# Auto-scaling the number of replicas in an Amazon Neptune DB cluster
<a name="manage-console-autoscaling"></a>

You can use Neptune auto-scaling to automatically adjust the number of Neptune replicas in a DB cluster to meet your connectivity and workload requirements. Auto-scaling lets your Neptune DB cluster handle increases in workload, and then, when the workload decreases, auto-scaling removes unnecessary replicas so you aren't paying for unused capacity.

You can only use auto-scaling with a Neptune DB cluster that already has one primary writer instance and at least one read-replica instance (see [Amazon Neptune DB Clusters and Instances](feature-overview-db-clusters.md)). Also, all read-replica instances in the cluster must be in an available state. If any read-replica is in a state other than available, Neptune autoscaling does nothing until every read-replica in the cluster is available.

See [Create Neptune cluster](get-started-create-cluster.md) if you need to create a new cluster.

Using the Amazon CLI, you define and apply a [scaling policy](#manage-console-autoscaling-define-policy) to the DB cluster. You can also use the Amazon CLI to edit or delete your auto-scaling policy. The policy specifies the following auto-scaling parameters:
+ The minimum and maximum number of replicas to have in the cluster.
+ A `ScaleOutCooldown` interval between replica(s)-addition scaling activity, and a `ScaleInCooldown` interval between replica(s)-deletion scaling activity.
+ The CloudWatch metric and the metric trigger value for scaling up or down.

The frequency of Neptune auto-scaling actions is damped down in several ways:
+ Initially, for auto-scaling to add or delete a reader, the `CPUUtilization` high alarm has to be breached for at least 3 minutes or the low alarm has to be breached for at least 15 minutes.
+ After that first addition or deletion, the frequency of subsequent Neptune auto-scaling actions is limited by the `ScaleOutCooldown` and `ScaleInCooldown` settings in the autoscaling policy.

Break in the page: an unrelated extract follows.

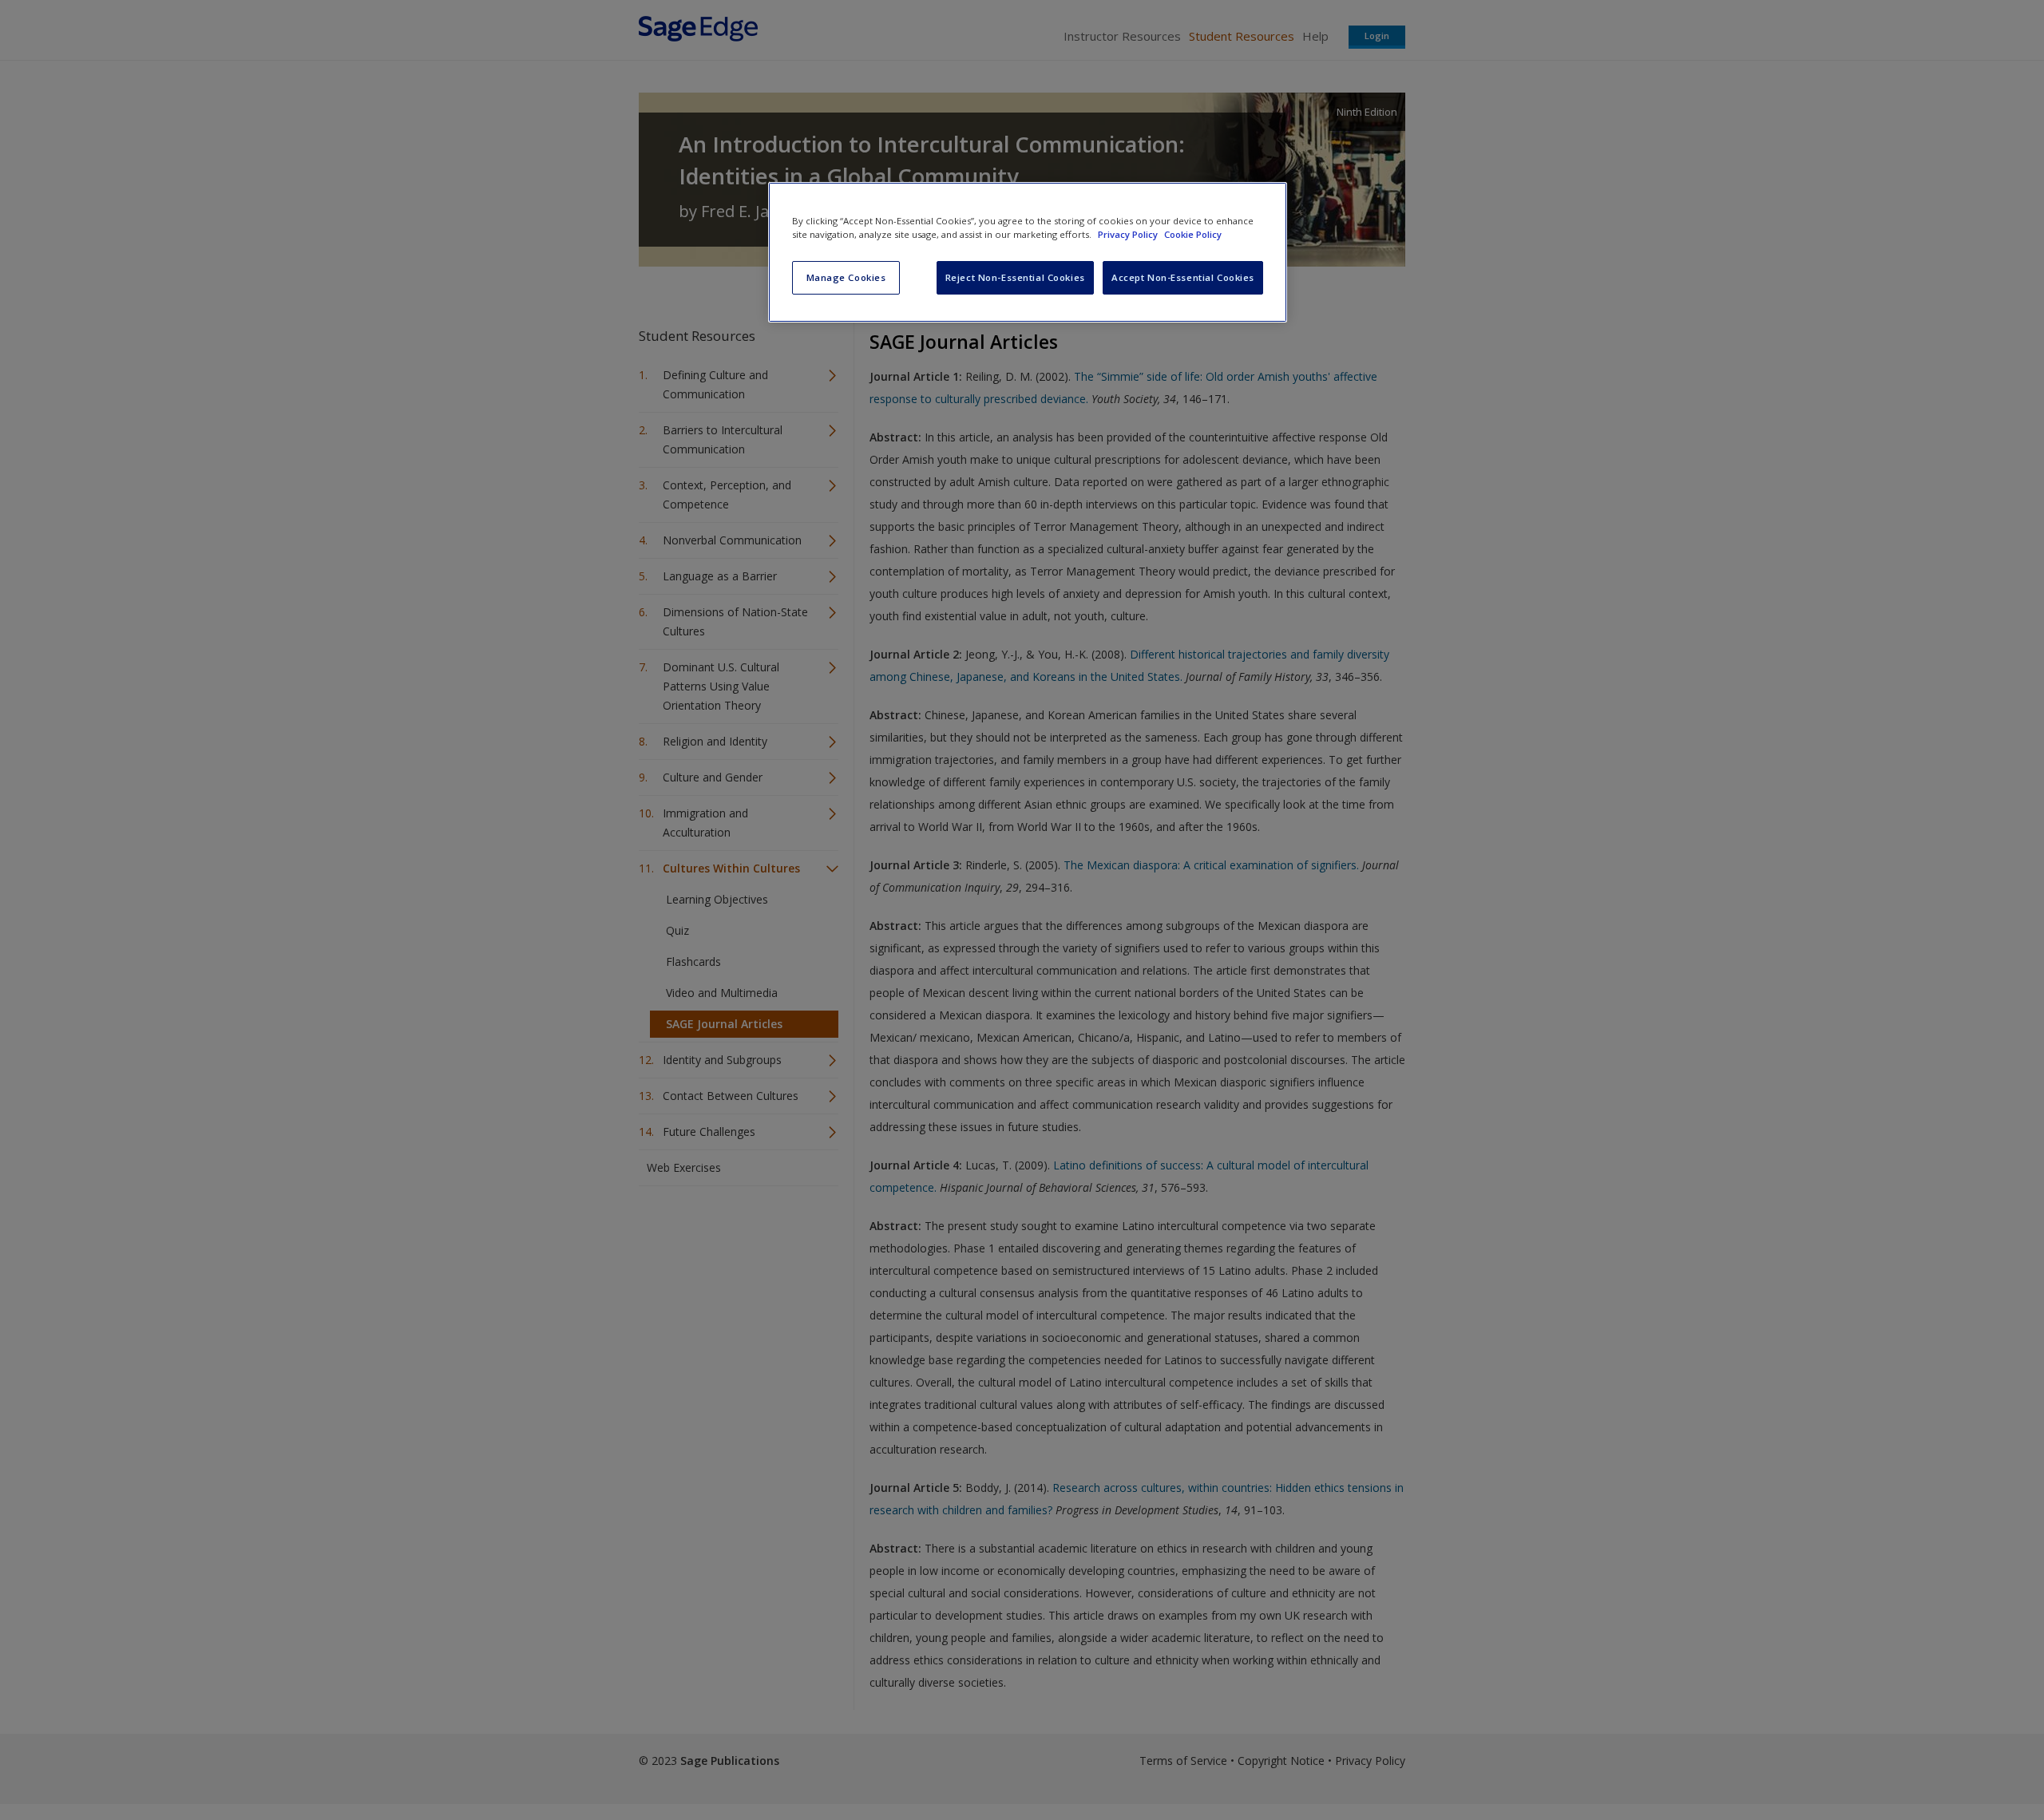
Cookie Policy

If the CloudWatch metric you're using reaches the high threshold you specified in your policy, and if the `ScaleOutCooldown` interval has elapsed since the last auto-scaling action, and if your DB cluster doesn't already have the maximum number of replicas that you set, Neptune auto-scaling creates a new replica using the same instance type as the DB cluster's primary instance.

Similarly, if the metric reaches the low threshold you specified and if the `ScaleInCooldown` interval has elapsed since the last auto-scaling action, and if your DB cluster has more than the minimum number of replicas that you specified, Neptune auto-scaling deletes one of the replicas.

**Note**  
Neptune auto-scaling only removes replicas that it created. It does not remove pre-existing replicas.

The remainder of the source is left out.